To administer Neffy®, insert the nozzle of the nasal spray into one nostril until the fingers can touch the nose. Users should hold the nasal spray straight, pressing the plunger firmly to deliver the dose. Do not angle the nozzle, as some medication may be lost during administration. If a second dose is necessary, a new nasal spray should be inserted into the same nostril 5 minutes after administration of the last dose. The package insert instructs users to use the right hand to administer Neffy® to the right nostril and the left hand to administer to the left nostril to ensure proper drug administration.  Patients should seek medical advice following the use of Neffy® for further monitoring and additional treatment.

Figure 5. Administration of Neffy (Package Insert)

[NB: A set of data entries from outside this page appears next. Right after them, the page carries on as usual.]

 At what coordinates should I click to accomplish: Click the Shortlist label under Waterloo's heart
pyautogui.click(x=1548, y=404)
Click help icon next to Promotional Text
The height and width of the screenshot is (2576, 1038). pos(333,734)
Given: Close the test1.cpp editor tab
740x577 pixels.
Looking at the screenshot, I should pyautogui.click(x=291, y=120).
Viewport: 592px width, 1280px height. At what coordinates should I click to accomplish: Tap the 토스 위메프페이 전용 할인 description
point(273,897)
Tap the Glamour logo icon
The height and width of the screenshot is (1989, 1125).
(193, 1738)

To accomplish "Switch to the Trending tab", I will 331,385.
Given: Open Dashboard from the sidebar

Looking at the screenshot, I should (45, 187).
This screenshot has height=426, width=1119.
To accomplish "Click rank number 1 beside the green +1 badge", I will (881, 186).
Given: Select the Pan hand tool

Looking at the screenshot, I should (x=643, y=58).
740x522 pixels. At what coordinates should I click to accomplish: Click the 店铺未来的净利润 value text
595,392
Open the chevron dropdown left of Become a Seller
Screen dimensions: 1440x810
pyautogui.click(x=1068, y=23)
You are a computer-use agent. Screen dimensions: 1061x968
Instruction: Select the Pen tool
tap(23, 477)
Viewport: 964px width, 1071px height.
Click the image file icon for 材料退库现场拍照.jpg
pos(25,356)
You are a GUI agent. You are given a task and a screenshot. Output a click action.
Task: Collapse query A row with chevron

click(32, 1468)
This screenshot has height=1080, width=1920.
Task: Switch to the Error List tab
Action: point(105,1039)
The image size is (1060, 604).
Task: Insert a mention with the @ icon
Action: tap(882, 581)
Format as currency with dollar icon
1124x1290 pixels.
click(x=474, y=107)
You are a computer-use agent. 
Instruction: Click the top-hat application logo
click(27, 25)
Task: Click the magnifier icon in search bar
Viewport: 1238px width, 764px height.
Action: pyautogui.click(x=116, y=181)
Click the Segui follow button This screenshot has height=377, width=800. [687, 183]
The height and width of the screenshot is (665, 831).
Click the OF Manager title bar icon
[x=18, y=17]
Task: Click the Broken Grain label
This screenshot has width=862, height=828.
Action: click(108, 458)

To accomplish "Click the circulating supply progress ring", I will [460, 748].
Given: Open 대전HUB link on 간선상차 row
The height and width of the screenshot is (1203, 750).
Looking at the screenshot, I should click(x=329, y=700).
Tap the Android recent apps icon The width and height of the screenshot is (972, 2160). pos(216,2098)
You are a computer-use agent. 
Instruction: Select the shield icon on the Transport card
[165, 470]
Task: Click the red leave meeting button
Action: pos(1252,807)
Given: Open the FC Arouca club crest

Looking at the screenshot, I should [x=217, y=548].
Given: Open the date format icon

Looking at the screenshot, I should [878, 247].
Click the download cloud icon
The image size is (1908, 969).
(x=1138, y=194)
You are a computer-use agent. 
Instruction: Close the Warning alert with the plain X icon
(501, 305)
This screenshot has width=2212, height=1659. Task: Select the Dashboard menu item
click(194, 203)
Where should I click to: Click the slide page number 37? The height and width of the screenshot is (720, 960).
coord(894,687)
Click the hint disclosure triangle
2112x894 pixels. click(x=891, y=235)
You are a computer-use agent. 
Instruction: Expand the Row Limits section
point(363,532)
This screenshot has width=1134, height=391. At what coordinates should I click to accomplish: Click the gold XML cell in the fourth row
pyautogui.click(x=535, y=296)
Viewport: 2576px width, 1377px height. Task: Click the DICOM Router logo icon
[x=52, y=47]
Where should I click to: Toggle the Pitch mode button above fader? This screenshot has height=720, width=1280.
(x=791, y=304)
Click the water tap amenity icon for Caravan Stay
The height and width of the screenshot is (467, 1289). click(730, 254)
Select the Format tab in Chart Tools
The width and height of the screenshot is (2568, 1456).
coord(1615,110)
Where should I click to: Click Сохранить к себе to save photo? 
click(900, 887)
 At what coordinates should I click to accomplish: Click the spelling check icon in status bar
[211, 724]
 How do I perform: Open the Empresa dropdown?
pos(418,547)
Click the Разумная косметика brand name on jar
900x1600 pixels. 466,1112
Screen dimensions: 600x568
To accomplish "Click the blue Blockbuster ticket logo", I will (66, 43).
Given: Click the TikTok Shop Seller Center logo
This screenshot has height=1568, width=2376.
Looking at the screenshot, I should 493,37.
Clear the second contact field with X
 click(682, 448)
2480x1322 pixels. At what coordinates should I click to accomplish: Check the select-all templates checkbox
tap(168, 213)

The most common adverse effects of nasal epinephrine include throat irritation, headache, nasal discomfort, and feeling jittery. Neffy® does not contain any contraindications. Patients with structural or anatomical nasal conditions may experience altered absorption of the nasal spray. Caution is advised in those with nasal polyps, a history of nasal fractures or injuries, or a history of nasal surgery. Clinical pharmacology studies did not include individuals with these baseline nasal characteristics, so they could not determine efficacy. In addition, those who experience allergic reactions to sulfite-containing products should understand that Neffy® contains sodium metabisulfite, which may cause allergic reactions in other products. Although Neffy® contains sulfites, individuals should not deter the use of Neffy® for treatment. 

The epinephrine nasal spray should remain at 68°F to 77°F. Temperature excursions are allowed up to 122°F (50°C) but do not freeze below 5°F (-15°C). In the event the spray freezes, it will not deliver epinephrine. Persons in the austere wilderness environment should take the necessary precautions for proper storage of the product.

As a lifesaving medication, epinephrine is in most medical kits. Unique to other formulations, Neffy® provides an alternative route of administration to those who fear needles or when packing needles into a medical kit is not desired. From a safety perspective, it decreases the risk of secondhand needle sticks, ultimately increasing safety for all involved. The formulation may be advantageous in unstable environments where administering an IM injection may be challenging, or when removing enough layers to inject intramuscular formulations properly is difficult.  Although there are advantages, individuals should perform a risk-benefit analysis before including intranasal epinephrine in their medical kits for the austere wilderness.

Historical note: Seasoned practitioners may remember Primatene Mist, an OTC inhaler for temporary relief of mild asthma symptoms that contained epinephrine. First sold in 1963, it was widely used for many years, but was taken off the market in 2011 because it contained CFC propellants. It was reintroduced to the market in 2018 with an HFA propellant, more environmentally friendly than the CFC. However, more effective prescription products (such as albuterol MDI) are available by prescription.